Mbeki entitled to his view - Mbete
2012-10-23 19:08
Johannesburg - Former president Thabo Mbeki is entitled to speak out against the ANC, party chair Baleka Mbete said on Tuesday.
"He's contributing to the debate, he's expressing a view," she told reporters in Johannesburg.
Last week, Mbeki said the African National Congress's current leadership was losing its ability to provide direction to South Africa.
"I... [am] deeply troubled by a feeling of great unease that our beloved motherland is losing its sense of direction, and that we are allowing ourselves to progress towards a costly disaster," he said.
He was delivering the Oliver Tambo memorial lecture at the University of Fort Hare, in the Eastern Cape.
Mbete declined to elaborate, and said: "It's nothing new".
She also would not be drawn on a report in The Star newspaper on Monday that Sports Minister Fikile Mbalula had denied speaking out against President Jacob Zuma.
"People have made comments... I wasn't there when any of them were making those comments.
"Questions of so-called embarrassing comments in the public domain are part of politics," she said.

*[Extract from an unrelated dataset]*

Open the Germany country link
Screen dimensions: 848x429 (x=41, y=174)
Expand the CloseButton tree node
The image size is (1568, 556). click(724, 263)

The Star reported that Mbalula said: "I have no time for Zuma. He has caused his own problems. He marries every week."
Mbalula said the report was a fabrication aimed at causing sensation.
She said the ANC would host the Third ANC International Solidarity Conference from Thursday to Sunday in Tshwane. The theme for the event is "United for a Progressive, Better World".
The ANC said the conference "is aimed at continuing to unite the like-minded people of the world for peace, solidarity and social transformation to create a world free of human rights abuses and creation of sustainable environments".
It would also celebrate former ANC president OR Tambo.
Self-determination
Representatives from Palestine, Sudan and South Sudan, Western Sahara and Cuba would make presentations.
Delegates would, among others things, examine the "struggle for the right to self-determination".
They would discuss the challenges facing Africa and reflect on Southern African liberation movements, and the meaning of the Arab uprising for Africa.
About 1 000 delegates from around the world are expected to attend.
The first international solidarity conference was held in December 1987 in Arusha, Tanzania. Representatives from more than 60 countries considered the South African struggle against the apartheid regime.
The second conference took place in Johannesburg in February 1993, when around 900 delegates from about 70 countries discussed the contribution of international solidarity to the new South Africa.